Is this really based on style and skill? How much is based on things that may not mean a whole lot in a roped off square?
It seems to me that if there was room for separation between these two, we would have seen it over 24 rounds. I'm sure that if you gathered every scorecard in the world, totaled them up and averaged it out, you'd get a draw. Judges in training should have to score those fights as their final exam. I came up with two draws (113-113 and 114-114).
You may remember that Manny was supposed to flatten the "Mexico City Terminator" (you can't keep him down) in the second fight for many of the same reasons he is expected to do so in the third. Pac-Man was faster and younger than JMM back then, too, but it was his brand new right hand that was going to be the difference, and it wasn't really a factor.
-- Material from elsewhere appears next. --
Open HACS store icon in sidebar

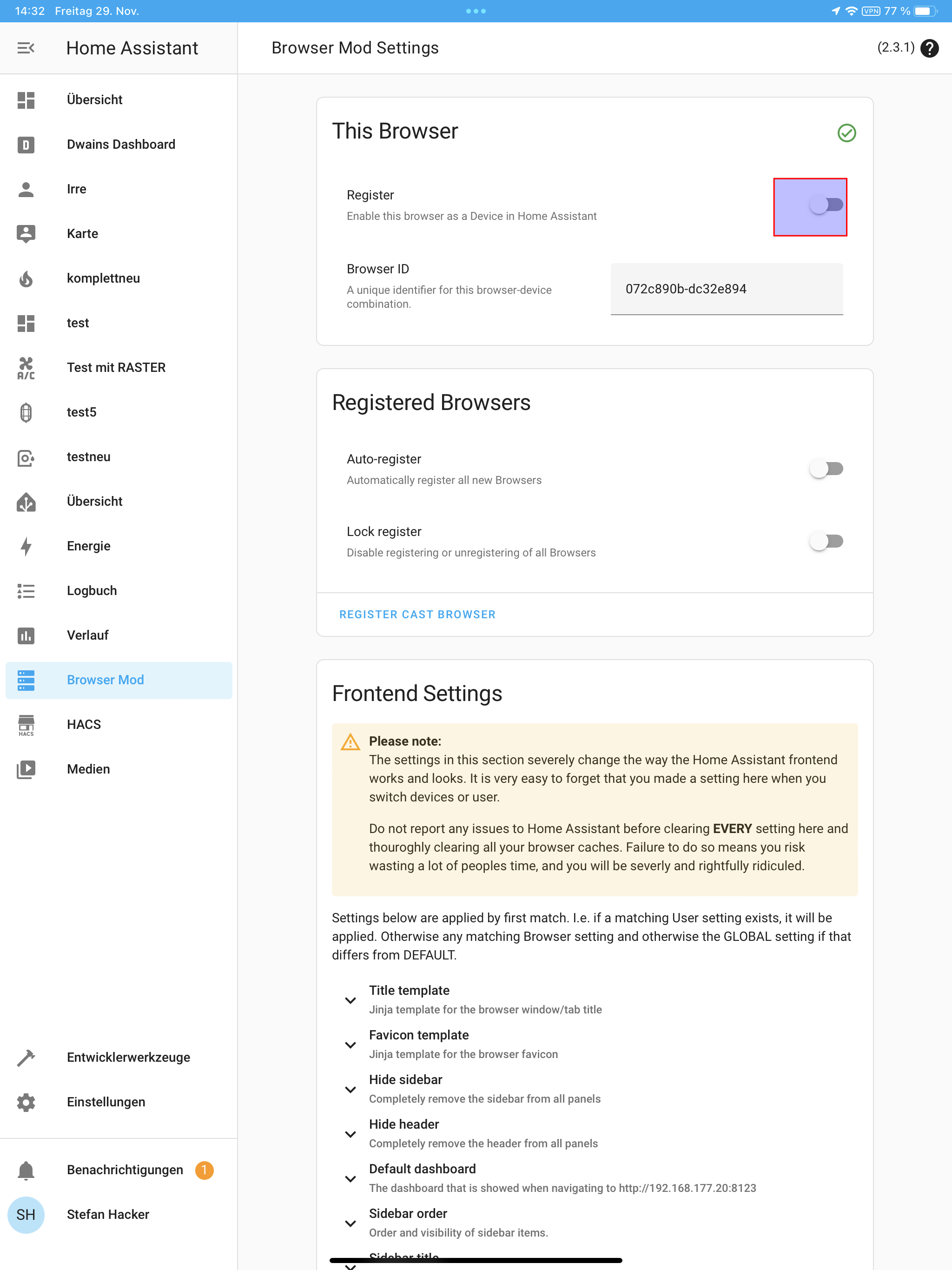click(26, 725)
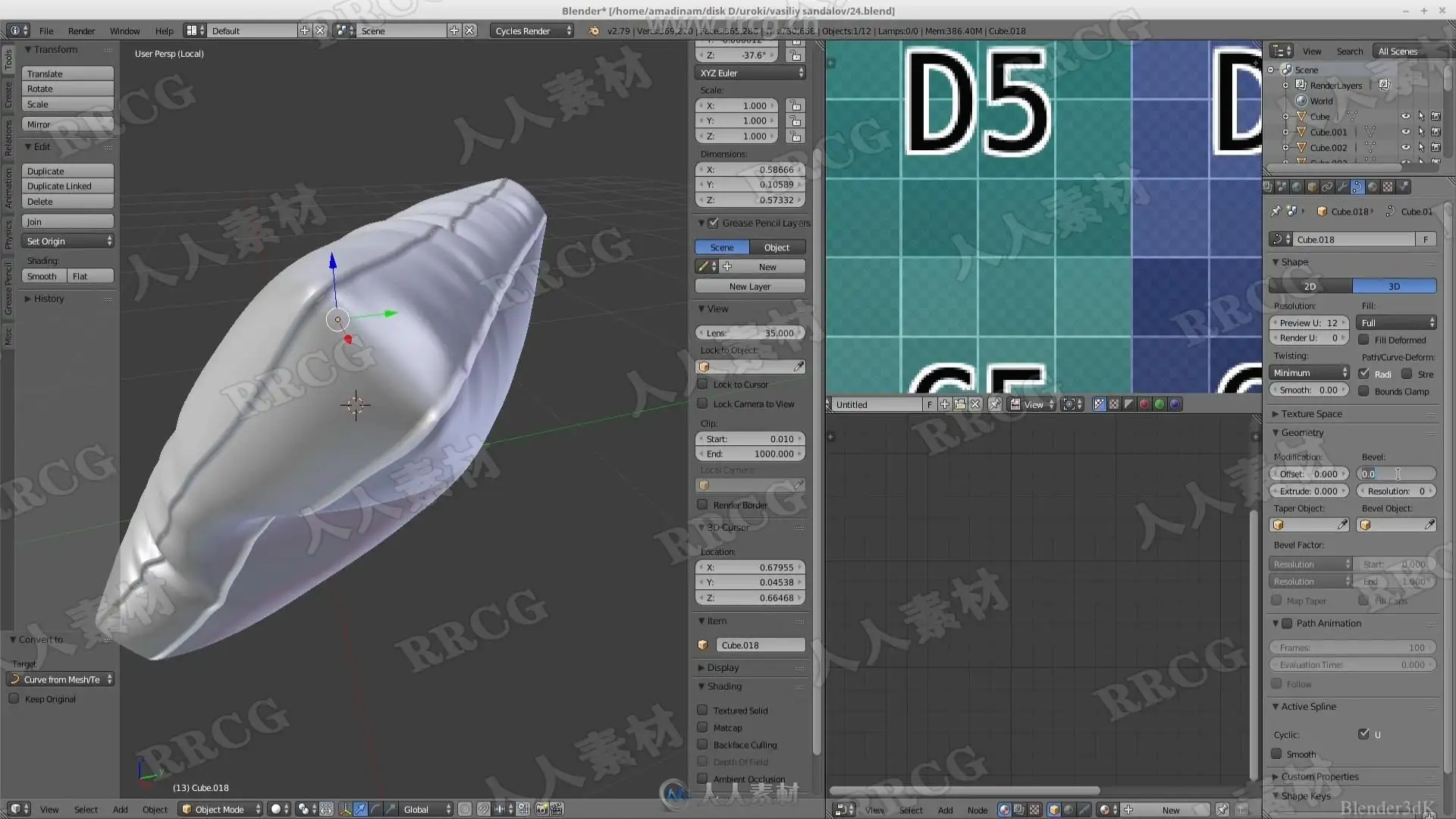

This time people are pointing to the weight limit of 144 lbs as the reason why Marquez has so little chance to win. I'm not sure it will turn out to be that big a deal when all is said and done. First of all, The Lightweight Champion comes into the ring at around 145, which is only a few pounds less than what his opponent has been weighing lately. Actually the weight differential will likely be less than it was for their rematch.
I have no doubt that Pacquiao is a superior welterweight in that he is better suited to go up against the bigger fighters for reasons of athleticism and style. Marquez doesn't have the spring in his legs to dart in and out. Standing in front of guys who are 160+ pounds wouldn't be good for him.
That said, those big guys aren't on Marquez' level skill-wise and they didn't bring the stylistic difficulty either. As long as he doesn't mess around with his body too much, he'll be a stronger fighter as he won't have to diet or cut any weight in the last few days. I'm actually excited about seeing two top fighters who weren't 10-15 lbs lighter the day before.
Frankly, a lot of this stuff about the weight comes from the way Floyd Mayweather shut him down and out awhile back and I think it had more to do with Money than anything else. Besides, Pacquiao is a totally different opponent.
In my opinion, the biggest challenges Marquez faces are Pacquiao's bad assedness and his own mileage. 37 is ancient in boxing and Marquez has been in his share of wars over the years. However, he does seem like a guy who takes very good care of his body, which is why he is still at this level.
"Dinamita" is not quite as explosive as he was when these two first met, but I think the same is clearly true about Pacquiao. When was the last time you saw him throw that left hand with the same kinda hell he had on it when he was young? I'm in the minority, in that I believe Manny has lost a little bit off his fastball over the years. He's got more tools to rely on now, but he definitely doesn't chuck that left as often, or with the same velocity, as he did when he first started beating everyone up.
All 4 knock downs in the 2 previous fights have been the result of that devastating left. Mosley proved that you can keep Manny from heating up simply by turning toward his significantly less deadly right hand, and I imagine JMM and Nacho will use that tape, as well as their experience, to their advantage. Moving away from the left hand is half the battle, and they must know it.
Turning to his right will cut Manny's usual output in half and if he isn't landing huge left hands with consistency, the crowd will be quiet. Those slow, slient rounds undoubtedly favor the thinking man, Marquez. He'll need to keep things calm for 7 or 8 of 12 to have a chance at securing that elusive victory and a guaranteed 10 million dollar payday for a fourth encounter.
Can he keep his trunks off the canvas this time? Manny almost knocked him out twice already. There's no getting around that fact.
Right now, I feel that if Marquez keeps his feet on the floor for 12, he wins, but Pacquiao can drop or stop him at any point.
It's a near even fight to me, with a slight advantage to Manny because he's younger and can change everything with one punch.
I'm really looking forward to watching these two greats clash at least one more time.